The Royal Ulster Constabulary, like any institution made up of mortal men and women, is not perfect. But by any objective measure it is a highly professional and effective police force. Its members have shown the most remarkable courage and resilience in spite of 300 deaths and thousands of injuries. And it has striven to be a police force for all sections of the community in Northern Ireland with many officers and their families suffering intimidation and direct violence as a result. Certainly, the RUC has its mavericks and its bigots. But so has every police force, the Garda Siochana not excluded.
Thus, it is not difficult to understand the sense of outrage among unionists at reports of what the Patten commission on policing is going to propose. From their perspective - and from that of many moderate nationalists - the RUC represents the last line of defence against paramilitary gangsterism. Its members are their sons, daughters, brothers, sisters, neighbours and fellow-worshippers. For the most part they are undoubtedly men and women with personal qualities of honesty, commitment and decency.
If the leaks on Patten are true - and they mirror information published in this newspaper last year - the RUC is to be effectively reconstituted as a new force, significantly reduced in size and administered through a new authority reflecting Northern Ireland's differing allegiances. Sworn officers will take a new oath. Symbols and badges will change. The full-time reserve will be demobilised. Early retirement will be made available for serving officers and there will a fixed quota of more than 40 per cent of Catholics in future strength. There will be localised input with "support services" contracted at local level.
The realpolitik is that when the Belfast Agreement was endorsed in May of last year by the electorate, north and south, a profound change was agreed for the nature of the political entity which is Northern Ireland. What will shortly happen to the RUC is the inevitable reflection of that change in the institution which, perhaps more than any other, expresses the nature of the State. A police force is the embodiment of the civil authority in its day-to-day relationship with its citizens. By definition, its composition, its accountability, its understanding of its own mission must reflect the political reality of the State. History abounds with examples; the replacement of the Royal Irish Constabulary with the unarmed Garda Siochana in 1922 being closest to home.

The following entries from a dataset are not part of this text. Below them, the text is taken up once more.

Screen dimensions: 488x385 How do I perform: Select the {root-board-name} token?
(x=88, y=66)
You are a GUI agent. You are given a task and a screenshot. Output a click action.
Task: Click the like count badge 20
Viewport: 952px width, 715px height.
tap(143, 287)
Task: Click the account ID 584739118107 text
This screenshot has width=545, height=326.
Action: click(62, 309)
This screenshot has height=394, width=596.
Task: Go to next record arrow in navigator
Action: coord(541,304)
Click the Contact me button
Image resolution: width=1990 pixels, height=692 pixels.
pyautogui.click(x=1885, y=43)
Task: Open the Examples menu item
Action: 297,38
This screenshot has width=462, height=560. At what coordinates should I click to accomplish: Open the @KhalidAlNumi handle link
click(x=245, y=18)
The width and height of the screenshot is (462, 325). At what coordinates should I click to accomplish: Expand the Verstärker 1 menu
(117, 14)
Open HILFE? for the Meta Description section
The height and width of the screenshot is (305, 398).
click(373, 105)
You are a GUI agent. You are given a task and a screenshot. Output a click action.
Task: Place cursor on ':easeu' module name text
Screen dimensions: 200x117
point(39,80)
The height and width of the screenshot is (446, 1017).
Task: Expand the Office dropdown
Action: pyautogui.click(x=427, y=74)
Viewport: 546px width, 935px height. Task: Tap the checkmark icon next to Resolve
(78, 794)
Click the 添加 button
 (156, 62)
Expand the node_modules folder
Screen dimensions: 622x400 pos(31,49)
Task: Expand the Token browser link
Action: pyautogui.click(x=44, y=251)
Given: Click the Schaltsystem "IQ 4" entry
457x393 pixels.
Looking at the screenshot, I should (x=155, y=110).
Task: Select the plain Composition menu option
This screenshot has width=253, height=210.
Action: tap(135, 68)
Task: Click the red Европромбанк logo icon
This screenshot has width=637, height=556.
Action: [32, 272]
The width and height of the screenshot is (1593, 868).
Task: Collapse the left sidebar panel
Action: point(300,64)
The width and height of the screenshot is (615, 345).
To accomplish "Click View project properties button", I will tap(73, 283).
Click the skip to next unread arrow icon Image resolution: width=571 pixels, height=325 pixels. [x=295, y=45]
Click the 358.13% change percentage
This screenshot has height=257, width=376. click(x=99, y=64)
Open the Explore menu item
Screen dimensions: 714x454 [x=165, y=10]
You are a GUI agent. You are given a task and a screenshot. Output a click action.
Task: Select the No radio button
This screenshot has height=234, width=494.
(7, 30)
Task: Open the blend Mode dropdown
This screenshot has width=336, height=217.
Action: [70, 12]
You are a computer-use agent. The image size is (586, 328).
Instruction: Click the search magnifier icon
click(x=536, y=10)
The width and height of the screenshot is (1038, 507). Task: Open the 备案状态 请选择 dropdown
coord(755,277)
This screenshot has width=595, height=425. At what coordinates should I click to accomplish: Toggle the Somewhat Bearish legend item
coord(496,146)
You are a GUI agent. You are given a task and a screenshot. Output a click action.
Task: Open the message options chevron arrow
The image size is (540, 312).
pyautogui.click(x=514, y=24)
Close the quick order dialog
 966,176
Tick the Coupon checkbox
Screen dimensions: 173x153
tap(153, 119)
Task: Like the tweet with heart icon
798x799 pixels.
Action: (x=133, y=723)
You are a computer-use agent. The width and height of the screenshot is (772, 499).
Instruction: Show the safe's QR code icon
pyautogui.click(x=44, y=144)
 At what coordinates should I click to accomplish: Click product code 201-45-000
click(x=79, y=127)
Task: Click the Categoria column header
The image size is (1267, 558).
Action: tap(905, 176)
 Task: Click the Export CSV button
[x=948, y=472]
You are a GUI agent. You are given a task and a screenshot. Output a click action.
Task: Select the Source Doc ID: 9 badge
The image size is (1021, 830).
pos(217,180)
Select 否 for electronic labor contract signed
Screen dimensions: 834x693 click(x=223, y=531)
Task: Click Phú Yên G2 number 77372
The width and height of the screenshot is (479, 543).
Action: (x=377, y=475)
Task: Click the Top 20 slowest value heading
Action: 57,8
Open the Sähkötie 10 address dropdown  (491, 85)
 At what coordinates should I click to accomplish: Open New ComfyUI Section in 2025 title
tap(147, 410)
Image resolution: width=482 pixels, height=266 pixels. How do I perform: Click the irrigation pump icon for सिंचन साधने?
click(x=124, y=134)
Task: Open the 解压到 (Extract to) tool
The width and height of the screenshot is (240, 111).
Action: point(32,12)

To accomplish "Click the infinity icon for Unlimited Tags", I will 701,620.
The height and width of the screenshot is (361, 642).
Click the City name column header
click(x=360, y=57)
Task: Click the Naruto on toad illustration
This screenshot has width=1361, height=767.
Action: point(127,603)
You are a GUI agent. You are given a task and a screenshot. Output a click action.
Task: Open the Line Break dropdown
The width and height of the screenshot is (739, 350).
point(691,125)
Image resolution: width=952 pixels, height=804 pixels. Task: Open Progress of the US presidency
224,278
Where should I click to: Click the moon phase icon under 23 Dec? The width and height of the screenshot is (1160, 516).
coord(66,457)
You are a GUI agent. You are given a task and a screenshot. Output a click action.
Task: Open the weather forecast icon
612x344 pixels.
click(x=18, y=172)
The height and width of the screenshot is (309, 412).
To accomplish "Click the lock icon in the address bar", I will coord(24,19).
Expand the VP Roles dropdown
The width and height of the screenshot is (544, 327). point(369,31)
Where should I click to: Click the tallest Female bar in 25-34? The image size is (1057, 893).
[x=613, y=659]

It remains to be seen how much the recent leaks will reflect the reality of Patten's report. But the commission's brief, set against the historical background of the RUC, predicated conclusions and recommendations which have to be broadly similar to what has been reported. The RUC's lineage is that of a predominantly Protestant and unionist force. Its title, its make-up, its symbols and rubrics, its historical ethos were built around and reflect the dominance of one tradition over another. If Northern Ireland is to have a democratic future it has to be based on structures and institutions which reflect both traditions and both political cultures. The Royal Ulster Constabulary, notwithstanding its many fine qualities, its operational record and the sincere efforts of many of its members, does not do so. Painful as it may be, policing in Northern Ireland has to be reborn and clothed anew.